More disturbing was the claim that, “if we take that 120,000 figure, give it to local authorities, give them the criteria behind troubled families, and they can populate it, which they have done, with real names, real addresses, real people – then I am getting on with the job”.

Hang on! Is she saying that she’ll shoehorn families into her definition of ‘troubled’, whether they qualify or not, just to make up the numbers?

Finally, the BBC revealed today that the Benefit Cap, limiting the amount of state benefit available for British households to £500 per week, will affect far fewer households than originally estimated.

The government said 56,000 households would have their benefits reduced – by an average of £93 per week. This would save £275 million per year. In fact, it now expects only 40,000 to be affected. That’s a drop of nearly 29 per cent – not 25 per cent, as the BBC article, itself, inaccurately states.
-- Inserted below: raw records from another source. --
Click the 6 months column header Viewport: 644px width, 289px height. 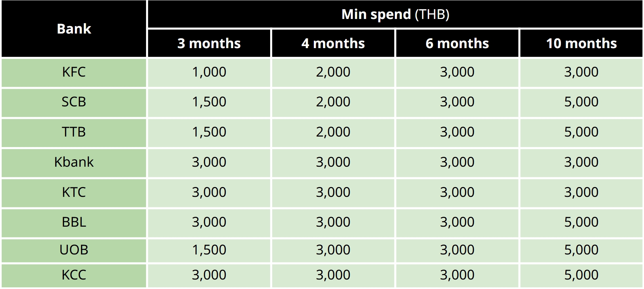457,43
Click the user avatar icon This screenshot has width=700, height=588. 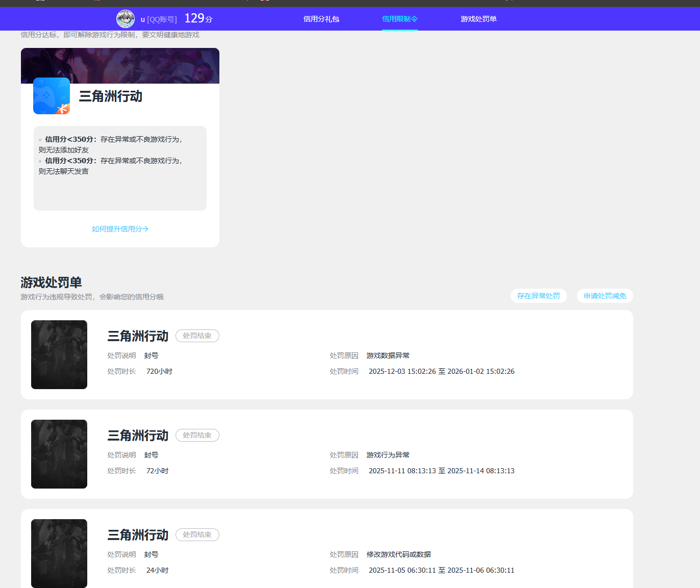pyautogui.click(x=124, y=18)
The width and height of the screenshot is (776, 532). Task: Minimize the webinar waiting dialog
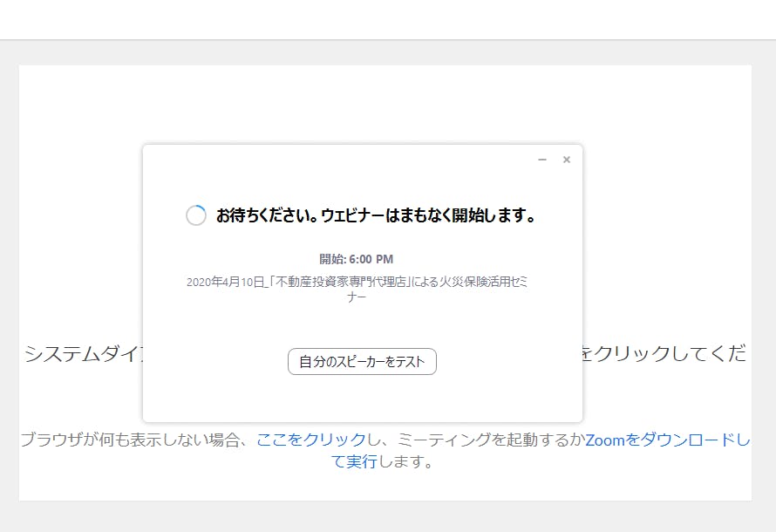[542, 160]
Perhaps reporter Ross Hawkins got his figures from the government.

This means the saving goes down to around £196,500,000.

The Department for Work and Pensions says the change is because more people are seeking help to get into work, but this won’t wash. If they’re seeking help, they haven’t actually found work.

Could this be another situation like we had recently, when Grant Shapps claimed the number of people claiming ESA had dropped by 878,000 since new assessment criteria came in, only for it to be revealed that this was perfectly normal with such claims, and the people who had dropped off had either got better or found work they could do despite their disability (in other words, they had complied with the terms of the benefit and found a way not to have to claim it), or they had died?

Number-crunchers will be watching these figures carefully.

If we are to draw any conclusion from this, it is that this Coalition government is extremely cavalier about the figures it uses to support its policies.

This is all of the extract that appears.